### PROBLEM STATEMENT
From the material below, copy out each line with the word "computer" in it.

### SUPPLIED MATERIAL
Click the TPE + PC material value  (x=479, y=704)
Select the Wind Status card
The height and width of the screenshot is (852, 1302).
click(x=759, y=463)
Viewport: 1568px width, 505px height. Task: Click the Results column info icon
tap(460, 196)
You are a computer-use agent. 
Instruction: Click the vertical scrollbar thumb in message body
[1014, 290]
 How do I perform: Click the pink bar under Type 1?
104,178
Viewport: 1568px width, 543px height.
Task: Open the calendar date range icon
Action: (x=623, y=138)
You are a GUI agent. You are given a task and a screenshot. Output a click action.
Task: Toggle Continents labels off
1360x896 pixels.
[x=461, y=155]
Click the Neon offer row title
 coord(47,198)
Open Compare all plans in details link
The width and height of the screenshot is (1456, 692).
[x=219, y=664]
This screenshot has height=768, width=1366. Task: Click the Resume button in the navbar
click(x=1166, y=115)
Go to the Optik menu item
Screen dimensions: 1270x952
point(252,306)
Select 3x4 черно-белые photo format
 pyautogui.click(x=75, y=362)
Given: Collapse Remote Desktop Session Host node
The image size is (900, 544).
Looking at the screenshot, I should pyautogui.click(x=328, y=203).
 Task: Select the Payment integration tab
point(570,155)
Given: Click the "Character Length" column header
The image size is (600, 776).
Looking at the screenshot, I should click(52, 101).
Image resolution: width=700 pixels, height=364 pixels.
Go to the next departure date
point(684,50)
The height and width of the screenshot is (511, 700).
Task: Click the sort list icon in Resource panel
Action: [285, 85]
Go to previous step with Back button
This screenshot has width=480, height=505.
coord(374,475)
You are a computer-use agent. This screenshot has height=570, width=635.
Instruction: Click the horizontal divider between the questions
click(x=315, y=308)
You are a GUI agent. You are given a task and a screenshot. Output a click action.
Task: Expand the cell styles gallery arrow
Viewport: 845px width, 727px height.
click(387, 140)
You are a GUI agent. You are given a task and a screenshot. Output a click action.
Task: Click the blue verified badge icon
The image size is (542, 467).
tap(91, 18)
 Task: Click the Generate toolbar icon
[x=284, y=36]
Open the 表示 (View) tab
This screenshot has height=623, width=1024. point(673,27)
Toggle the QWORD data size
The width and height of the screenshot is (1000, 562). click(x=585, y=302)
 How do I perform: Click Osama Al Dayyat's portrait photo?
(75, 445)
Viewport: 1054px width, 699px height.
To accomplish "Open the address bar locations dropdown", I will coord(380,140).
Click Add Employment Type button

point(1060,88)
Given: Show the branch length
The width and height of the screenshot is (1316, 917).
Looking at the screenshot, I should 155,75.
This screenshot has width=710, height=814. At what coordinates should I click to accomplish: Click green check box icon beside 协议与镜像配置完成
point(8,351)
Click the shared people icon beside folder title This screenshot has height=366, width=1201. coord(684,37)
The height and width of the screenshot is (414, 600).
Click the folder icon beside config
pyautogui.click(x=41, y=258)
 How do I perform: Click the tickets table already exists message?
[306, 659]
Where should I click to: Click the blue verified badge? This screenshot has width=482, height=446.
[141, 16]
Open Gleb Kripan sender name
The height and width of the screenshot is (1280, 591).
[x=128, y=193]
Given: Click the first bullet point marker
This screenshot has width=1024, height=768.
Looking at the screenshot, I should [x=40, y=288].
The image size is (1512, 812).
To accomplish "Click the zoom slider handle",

### TASK OUTPUT
You are a computer-use agent. 
You are a computer-use agent. This screenshot has height=570, width=635.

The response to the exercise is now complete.